| Data provided |

[start]

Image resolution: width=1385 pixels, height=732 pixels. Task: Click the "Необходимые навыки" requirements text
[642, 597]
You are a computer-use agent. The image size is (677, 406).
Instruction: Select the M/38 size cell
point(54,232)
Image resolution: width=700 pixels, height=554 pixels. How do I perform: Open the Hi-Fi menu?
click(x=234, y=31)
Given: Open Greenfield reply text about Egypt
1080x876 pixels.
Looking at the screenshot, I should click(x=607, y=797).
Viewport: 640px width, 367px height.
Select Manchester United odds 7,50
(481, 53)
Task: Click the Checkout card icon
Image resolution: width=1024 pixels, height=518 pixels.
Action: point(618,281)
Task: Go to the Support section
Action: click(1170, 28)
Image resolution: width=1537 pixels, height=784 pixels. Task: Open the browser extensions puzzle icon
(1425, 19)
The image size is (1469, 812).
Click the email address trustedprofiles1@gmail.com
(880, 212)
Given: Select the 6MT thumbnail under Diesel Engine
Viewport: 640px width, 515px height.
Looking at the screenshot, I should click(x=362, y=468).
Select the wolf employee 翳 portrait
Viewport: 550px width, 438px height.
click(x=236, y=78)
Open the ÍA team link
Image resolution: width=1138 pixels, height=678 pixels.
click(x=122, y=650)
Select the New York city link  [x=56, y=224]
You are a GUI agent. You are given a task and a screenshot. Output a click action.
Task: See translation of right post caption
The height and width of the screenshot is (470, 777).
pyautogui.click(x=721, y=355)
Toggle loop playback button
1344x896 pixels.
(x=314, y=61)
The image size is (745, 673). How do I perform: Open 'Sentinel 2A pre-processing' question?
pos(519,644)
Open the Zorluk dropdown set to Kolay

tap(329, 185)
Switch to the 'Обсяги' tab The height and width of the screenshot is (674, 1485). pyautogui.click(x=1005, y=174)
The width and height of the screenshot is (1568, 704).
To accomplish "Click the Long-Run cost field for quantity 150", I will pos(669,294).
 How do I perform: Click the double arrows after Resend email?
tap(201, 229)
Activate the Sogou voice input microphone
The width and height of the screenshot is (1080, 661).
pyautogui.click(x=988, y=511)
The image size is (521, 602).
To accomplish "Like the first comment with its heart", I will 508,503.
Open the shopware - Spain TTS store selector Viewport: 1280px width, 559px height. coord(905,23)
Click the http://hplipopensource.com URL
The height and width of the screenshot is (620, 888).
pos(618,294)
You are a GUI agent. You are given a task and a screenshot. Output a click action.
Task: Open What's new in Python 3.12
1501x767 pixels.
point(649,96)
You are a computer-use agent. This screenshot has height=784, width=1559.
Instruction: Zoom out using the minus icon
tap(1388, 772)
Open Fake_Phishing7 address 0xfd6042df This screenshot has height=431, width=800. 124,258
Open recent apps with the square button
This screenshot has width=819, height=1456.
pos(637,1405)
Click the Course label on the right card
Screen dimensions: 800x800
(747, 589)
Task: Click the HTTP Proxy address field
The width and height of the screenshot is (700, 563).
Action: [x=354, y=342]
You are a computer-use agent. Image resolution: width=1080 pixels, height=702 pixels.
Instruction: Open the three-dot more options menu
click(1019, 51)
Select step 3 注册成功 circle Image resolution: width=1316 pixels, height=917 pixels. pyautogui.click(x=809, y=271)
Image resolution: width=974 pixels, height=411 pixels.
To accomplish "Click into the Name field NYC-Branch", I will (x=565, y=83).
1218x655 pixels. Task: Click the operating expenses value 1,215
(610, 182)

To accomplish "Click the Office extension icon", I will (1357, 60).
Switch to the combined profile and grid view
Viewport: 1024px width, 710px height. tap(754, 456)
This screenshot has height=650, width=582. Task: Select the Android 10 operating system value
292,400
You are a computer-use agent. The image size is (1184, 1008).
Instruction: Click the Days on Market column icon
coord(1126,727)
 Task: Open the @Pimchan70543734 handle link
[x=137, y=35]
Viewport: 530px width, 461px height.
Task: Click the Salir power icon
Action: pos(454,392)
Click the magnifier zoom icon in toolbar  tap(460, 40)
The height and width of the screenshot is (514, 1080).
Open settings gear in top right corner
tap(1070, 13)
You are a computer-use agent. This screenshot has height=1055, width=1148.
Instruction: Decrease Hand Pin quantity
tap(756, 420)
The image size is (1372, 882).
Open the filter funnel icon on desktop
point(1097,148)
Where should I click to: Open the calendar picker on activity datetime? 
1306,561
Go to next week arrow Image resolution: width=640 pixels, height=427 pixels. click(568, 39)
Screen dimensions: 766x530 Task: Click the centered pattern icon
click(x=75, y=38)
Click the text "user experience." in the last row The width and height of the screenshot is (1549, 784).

[end]

| Instructions for the task |
Revise the data above by replacing each occurrence of "Image resolution" with "Screenshot resolution", leaving everything else unchanged.

| Solved exercise |
Screenshot resolution: width=1385 pixels, height=732 pixels. Task: Click the "Необходимые навыки" requirements text
[642, 597]
You are a computer-use agent. The image size is (677, 406).
Instruction: Select the M/38 size cell
point(54,232)
Screenshot resolution: width=700 pixels, height=554 pixels. How do I perform: Open the Hi-Fi menu?
click(x=234, y=31)
Given: Open Greenfield reply text about Egypt
1080x876 pixels.
Looking at the screenshot, I should click(x=607, y=797).
Viewport: 640px width, 367px height.
Select Manchester United odds 7,50
(481, 53)
Task: Click the Checkout card icon
Screenshot resolution: width=1024 pixels, height=518 pixels.
Action: point(618,281)
Task: Go to the Support section
Action: click(1170, 28)
Screenshot resolution: width=1537 pixels, height=784 pixels. Task: Open the browser extensions puzzle icon
(1425, 19)
The image size is (1469, 812).
Click the email address trustedprofiles1@gmail.com
(880, 212)
Given: Select the 6MT thumbnail under Diesel Engine
Viewport: 640px width, 515px height.
Looking at the screenshot, I should click(x=362, y=468).
Select the wolf employee 翳 portrait
Viewport: 550px width, 438px height.
click(x=236, y=78)
Open the ÍA team link
Screenshot resolution: width=1138 pixels, height=678 pixels.
click(x=122, y=650)
Select the New York city link  [x=56, y=224]
You are a GUI agent. You are given a task and a screenshot. Output a click action.
Task: See translation of right post caption
The height and width of the screenshot is (470, 777).
pyautogui.click(x=721, y=355)
Toggle loop playback button
1344x896 pixels.
(x=314, y=61)
The image size is (745, 673). How do I perform: Open 'Sentinel 2A pre-processing' question?
pos(519,644)
Open the Zorluk dropdown set to Kolay

tap(329, 185)
Switch to the 'Обсяги' tab The height and width of the screenshot is (674, 1485). pyautogui.click(x=1005, y=174)
The width and height of the screenshot is (1568, 704).
To accomplish "Click the Long-Run cost field for quantity 150", I will pos(669,294).
 How do I perform: Click the double arrows after Resend email?
tap(201, 229)
Activate the Sogou voice input microphone
The width and height of the screenshot is (1080, 661).
pyautogui.click(x=988, y=511)
The image size is (521, 602).
To accomplish "Like the first comment with its heart", I will 508,503.
Open the shopware - Spain TTS store selector Viewport: 1280px width, 559px height. coord(905,23)
Click the http://hplipopensource.com URL
The height and width of the screenshot is (620, 888).
pos(618,294)
You are a GUI agent. You are given a task and a screenshot. Output a click action.
Task: Open What's new in Python 3.12
1501x767 pixels.
point(649,96)
You are a computer-use agent. This screenshot has height=784, width=1559.
Instruction: Zoom out using the minus icon
tap(1388, 772)
Open Fake_Phishing7 address 0xfd6042df This screenshot has height=431, width=800. 124,258
Open recent apps with the square button
This screenshot has width=819, height=1456.
pos(637,1405)
Click the Course label on the right card
Screen dimensions: 800x800
(747, 589)
Task: Click the HTTP Proxy address field
The width and height of the screenshot is (700, 563).
Action: [x=354, y=342]
You are a computer-use agent. Screenshot resolution: width=1080 pixels, height=702 pixels.
Instruction: Open the three-dot more options menu
click(1019, 51)
Select step 3 注册成功 circle Screenshot resolution: width=1316 pixels, height=917 pixels. pyautogui.click(x=809, y=271)
Screenshot resolution: width=974 pixels, height=411 pixels.
To accomplish "Click into the Name field NYC-Branch", I will (x=565, y=83).
1218x655 pixels. Task: Click the operating expenses value 1,215
(610, 182)

To accomplish "Click the Office extension icon", I will (1357, 60).
Switch to the combined profile and grid view
Viewport: 1024px width, 710px height. tap(754, 456)
This screenshot has height=650, width=582. Task: Select the Android 10 operating system value
292,400
You are a computer-use agent. The image size is (1184, 1008).
Instruction: Click the Days on Market column icon
coord(1126,727)
 Task: Open the @Pimchan70543734 handle link
[x=137, y=35]
Viewport: 530px width, 461px height.
Task: Click the Salir power icon
Action: pos(454,392)
Click the magnifier zoom icon in toolbar  tap(460, 40)
The height and width of the screenshot is (514, 1080).
Open settings gear in top right corner
tap(1070, 13)
You are a computer-use agent. This screenshot has height=1055, width=1148.
Instruction: Decrease Hand Pin quantity
tap(756, 420)
The image size is (1372, 882).
Open the filter funnel icon on desktop
point(1097,148)
Where should I click to: Open the calendar picker on activity datetime? 
1306,561
Go to next week arrow Screenshot resolution: width=640 pixels, height=427 pixels. click(568, 39)
Screen dimensions: 766x530 Task: Click the centered pattern icon
click(x=75, y=38)
Click the text "user experience." in the last row The width and height of the screenshot is (1549, 784).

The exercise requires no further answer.